El avance de los conocimientos científicos sobre los peligros que provocan enfermedades transmitidas por los alimentos y de los riesgos que dichos peligros representan para los consumidores, junto con la capacidad de adoptar intervenciones adecuadas, debería permitir a los gobiernos y al sector privado reducir significativamente los riesgos relacionados con la alimentación. No obstante, existe una brecha entre la relación de los riesgos de los alimentos y las enfermedades de las personas. No existe en el país un mecanismo  para su cuantificación, y, cuando se han podido determinar, las intervenciones no han sido siempre técnica, económica y administrativamente viables.  La Organización Mundial del Comercio -OMC- ha definido que todo tratado comercial de comercialización de alimentos esté basado en conocimientos científicos y en la evaluación de los riesgos implicados, por lo tanto todo país es soberano de determinar sus medidas sanitarias y fitosanitarias para proteger la salud pública sin afectar el comercio.

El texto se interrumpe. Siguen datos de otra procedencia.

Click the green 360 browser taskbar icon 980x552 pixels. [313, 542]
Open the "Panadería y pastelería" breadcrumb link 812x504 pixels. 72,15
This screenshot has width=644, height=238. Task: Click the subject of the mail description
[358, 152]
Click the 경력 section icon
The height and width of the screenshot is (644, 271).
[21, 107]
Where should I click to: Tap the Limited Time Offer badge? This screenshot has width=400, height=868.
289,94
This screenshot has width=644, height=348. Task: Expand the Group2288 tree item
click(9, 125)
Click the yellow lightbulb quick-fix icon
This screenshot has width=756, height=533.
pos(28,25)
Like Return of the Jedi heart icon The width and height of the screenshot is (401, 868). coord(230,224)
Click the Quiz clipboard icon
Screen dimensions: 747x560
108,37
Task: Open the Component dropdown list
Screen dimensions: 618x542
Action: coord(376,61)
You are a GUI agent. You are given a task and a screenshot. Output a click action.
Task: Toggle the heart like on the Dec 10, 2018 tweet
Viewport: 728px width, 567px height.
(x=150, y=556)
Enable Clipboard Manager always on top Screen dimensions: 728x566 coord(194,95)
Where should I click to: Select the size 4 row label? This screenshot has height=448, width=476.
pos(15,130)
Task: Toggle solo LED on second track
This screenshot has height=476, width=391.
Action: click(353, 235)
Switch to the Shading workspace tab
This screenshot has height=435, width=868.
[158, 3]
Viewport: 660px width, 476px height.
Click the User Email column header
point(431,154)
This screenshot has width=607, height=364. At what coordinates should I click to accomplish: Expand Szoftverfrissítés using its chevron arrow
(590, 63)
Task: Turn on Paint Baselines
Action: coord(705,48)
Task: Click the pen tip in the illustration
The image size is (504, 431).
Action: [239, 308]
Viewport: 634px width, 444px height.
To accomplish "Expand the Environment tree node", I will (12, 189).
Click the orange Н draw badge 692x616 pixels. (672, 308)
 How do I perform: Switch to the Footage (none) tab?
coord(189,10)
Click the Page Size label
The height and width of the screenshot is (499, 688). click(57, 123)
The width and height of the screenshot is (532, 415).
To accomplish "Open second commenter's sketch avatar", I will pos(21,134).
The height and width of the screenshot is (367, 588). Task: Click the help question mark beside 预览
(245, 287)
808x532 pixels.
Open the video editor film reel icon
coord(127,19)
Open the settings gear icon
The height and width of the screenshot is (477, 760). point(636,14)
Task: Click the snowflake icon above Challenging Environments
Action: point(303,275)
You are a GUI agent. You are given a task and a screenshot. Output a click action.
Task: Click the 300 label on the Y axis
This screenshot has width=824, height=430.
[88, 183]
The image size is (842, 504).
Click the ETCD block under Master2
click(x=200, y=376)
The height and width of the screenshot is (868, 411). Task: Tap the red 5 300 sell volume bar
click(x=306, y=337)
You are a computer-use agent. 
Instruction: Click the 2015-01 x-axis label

La aplicación del análisis de riesgos permite lo siguiente:

  1. Elaborar una estimación de los riesgos para la salud y la seguridad humanas
  2. identificar y aplicar medidas adecuadas para controlar los riesgos y comunicarse con las partes interesadas para notificarles los riesgos y las medidas aplicadas.
  3. Respaldar la construcción de normas en inocuidad de alimentos en función de los riesgos encontrados en el país de manera específica.

¿Cómo debe hacerse un análisis de riesgos en inocuidad de alimentos?

Un proceso de análisis de riesgos inicia  con un caso de gestión de riesgos (el cual se selecciona en función de la incidencia en el consumo de un alimento en la población). Esto se hace con el fin de definir el problema, especificar los objetivos del análisis de riesgos e identificar los interrogantes que deberán encontrar respuesta en su evaluación.

Las tareas de base científica consistentes en “medir” y “describir” la naturaleza del riesgo analizado se  llevan a cabo durante la fase de evaluación de riesgos. La gestión y la evaluación de riesgos se llevan a cabo en un entorno abierto y transparente de amplia comunicación y diálogo, que permite a las distintas partes interesadas participar en los momentos oportunos. El proceso de análisis de riesgos culmina en la aplicación de medidas de reducción de riesgos y la supervisión continuada de su eficacia por parte del Estado, el  sector privado y otras partes interesadas.

Algo muy importante: ESTE EJERCICIO ES DE COMPETENCIA DE LAS AUTORIDADES NACIONALES DE SALUD PÚBLICA NO DE LOS PRIVADOS.